Tous les chemins mènent ici à la mort et à la solitude. Le film débute sur le décès de Arthur Howitzer Jr. (Bill Murray), rédacteur en chef d’une revue dont les funérailles n’auront de l’aveu même de la narration rien de bien glorieuses. Comme toujours, chez Anderson, il est question de mondes qui s’effondrent : la revue sera enterrée avec son éditeur, qui refuse qu’elle lui survive, le film étant construit à la manière d’un recueil d’histoires courtes qui reproduit la table des matières de l’ultime numéro de celle-ci. Signé par Herbsaint Sazerac (Owen Wilson), le premier article traite des effets du passage du temps sur la petite ville d’Ennui-sur-Blasé et annonce le ton élégiaque de l’ensemble.

Cette mélancolie qui habite depuis toujours le cinéma de Wes Anderson n’avait jamais nié son penchant carrément dépressif. Mais celui-ci semble, plus que jamais, indissociable de tous les éléments qui définissent son style. Il y a encore un plaisir certain à tirer de cette précision avec laquelle est calculée l’effervescence d’un breuvage élégamment versé. L’agencement impeccable de tous les objets qui constituent ses environnements savamment équilibrés procure encore une indéniable satisfaction. Mais Anderson nous avoue en même temps, à demi-mots, que ces tableaux vivants cherchent à figer un monde dont c’est le mouvement lui-même qui est source d’angoisse.

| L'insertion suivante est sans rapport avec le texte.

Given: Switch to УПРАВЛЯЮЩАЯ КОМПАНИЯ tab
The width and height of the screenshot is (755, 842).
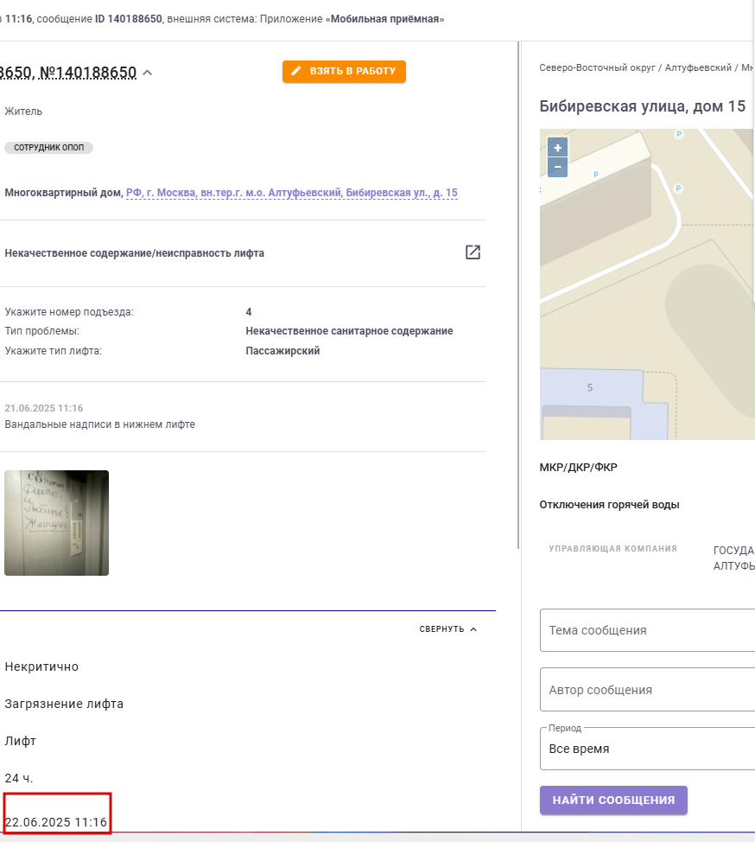Looking at the screenshot, I should coord(612,549).
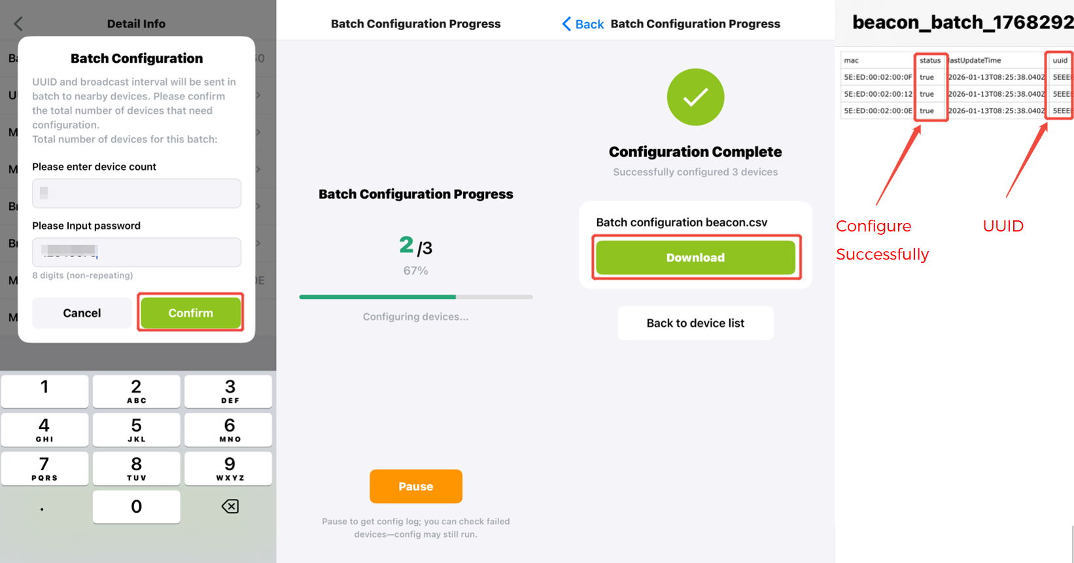The image size is (1074, 563).
Task: Click the configuration progress bar
Action: click(x=415, y=297)
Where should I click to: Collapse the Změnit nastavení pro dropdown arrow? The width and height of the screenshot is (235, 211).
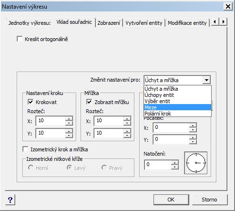[x=206, y=80]

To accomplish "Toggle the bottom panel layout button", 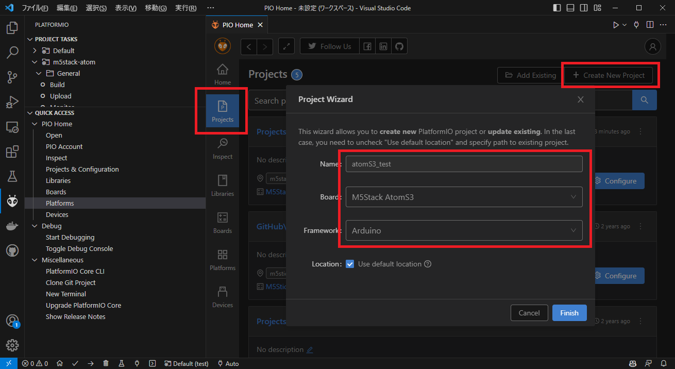I will click(570, 8).
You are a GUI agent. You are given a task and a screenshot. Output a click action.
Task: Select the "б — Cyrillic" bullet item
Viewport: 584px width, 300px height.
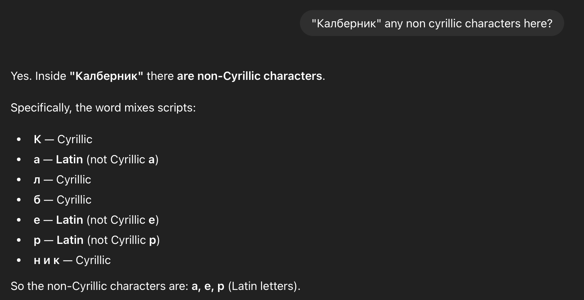pyautogui.click(x=63, y=200)
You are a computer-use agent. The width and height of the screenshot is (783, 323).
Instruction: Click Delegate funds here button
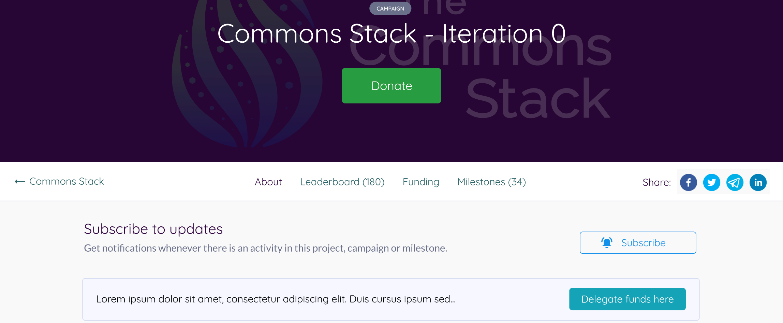click(627, 299)
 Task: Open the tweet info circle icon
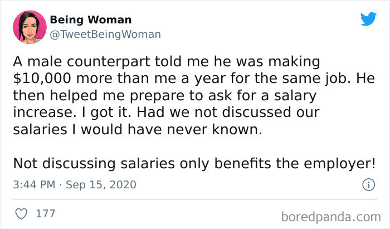(x=368, y=184)
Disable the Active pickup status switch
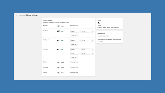165x93 pixels. 99,23
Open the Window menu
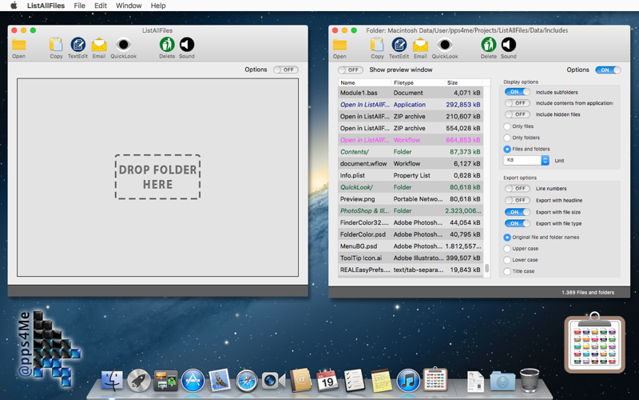The image size is (639, 400). pyautogui.click(x=129, y=6)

Jamais le cinéaste n’a-t-il paru plus conscient de la dimension conservatrice, presque réactionnaire de son esthétique. The French Dispatch est ainsi traversé par ces conflits internes, nés des implications de son propre maniérisme nostalgique. L’histoire mettant en scène Zeffirelli (Timothée Chalamet), jeune étudiant dont la révolte fait écho à celle de mai 68, ne peut se terminer que par la mort tragique de celui-ci : la révolution, après tout, ne produit des images plaisantes qu’une fois qu’elle est neutralisée par le romantisme du regret. Tout semble plus « beau » une fois qu’il a pris place dans le passé, où tout paraît ordonné.

L’écrivain Roebuck Wright (Jeffrey Wright), auteur du dernier texte de The French Dispatch, possède le don de réciter ses propres articles qu’il a mémorisé jusqu’à la moindre virgule. Dans l’une des plus belles scènes du film, il évoque la solitude des expatriés qui, comme lui, sont condamnés à être des étrangers partout où ils iront. On comprend bien que c’est Anderson qui, à travers lui, nous admet qu’il ne se sent nulle part chez lui. Qu’il crée ses propres mondes pour s’y réfugier. Or, le subterfuge ne semble plus tout à fait fonctionner. The French Dispatch est le plus désenchanté des films d’un artiste dont l’oeuvre entière repose justement sur l’enchantement. D’où cet inconfort, au demeurant fascinant, qui s’en dégage.